Stored data:
....................

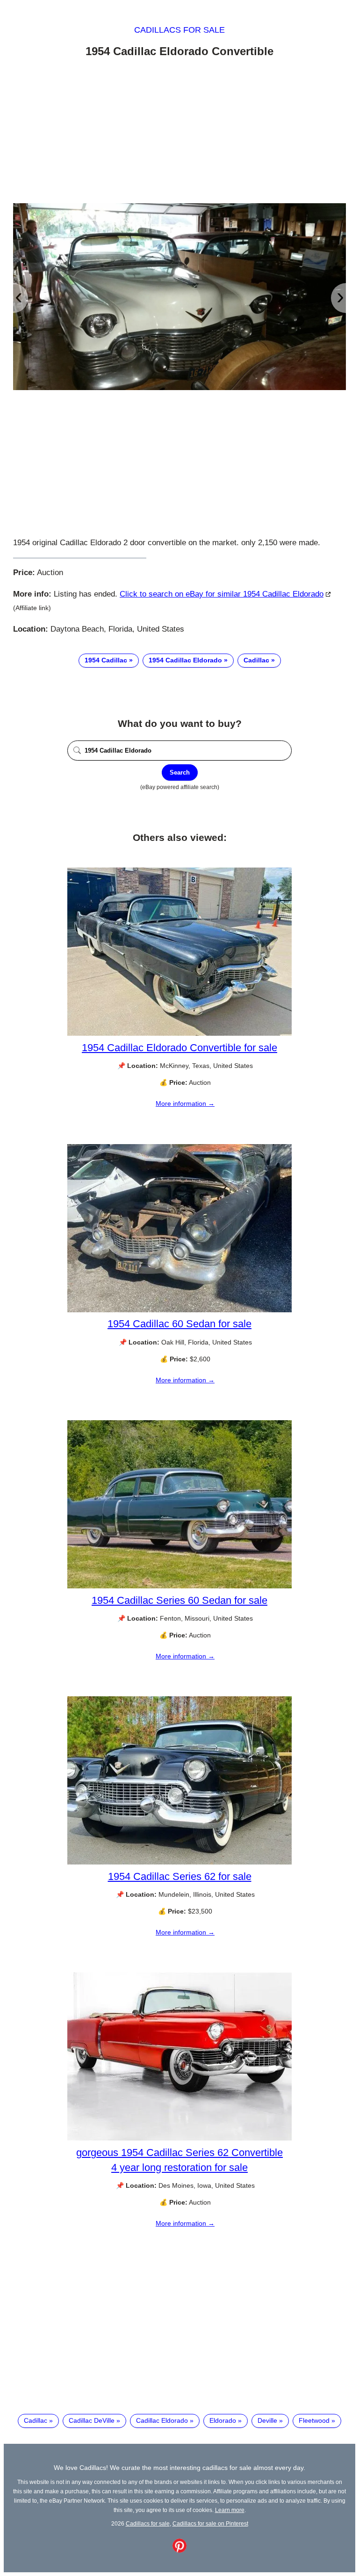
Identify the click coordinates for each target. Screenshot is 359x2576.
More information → (185, 1103)
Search (180, 772)
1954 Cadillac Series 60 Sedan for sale (179, 1600)
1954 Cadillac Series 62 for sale (179, 1876)
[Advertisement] (179, 132)
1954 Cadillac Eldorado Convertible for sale (179, 1047)
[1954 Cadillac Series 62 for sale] (179, 1862)
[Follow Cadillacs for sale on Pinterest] (179, 2550)
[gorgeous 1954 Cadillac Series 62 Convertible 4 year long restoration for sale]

....................

-- ACTIVITY --
Read each line of the data and count the ones that include "Series", answering with the number alone.

-- WRITTEN SOLUTION --
4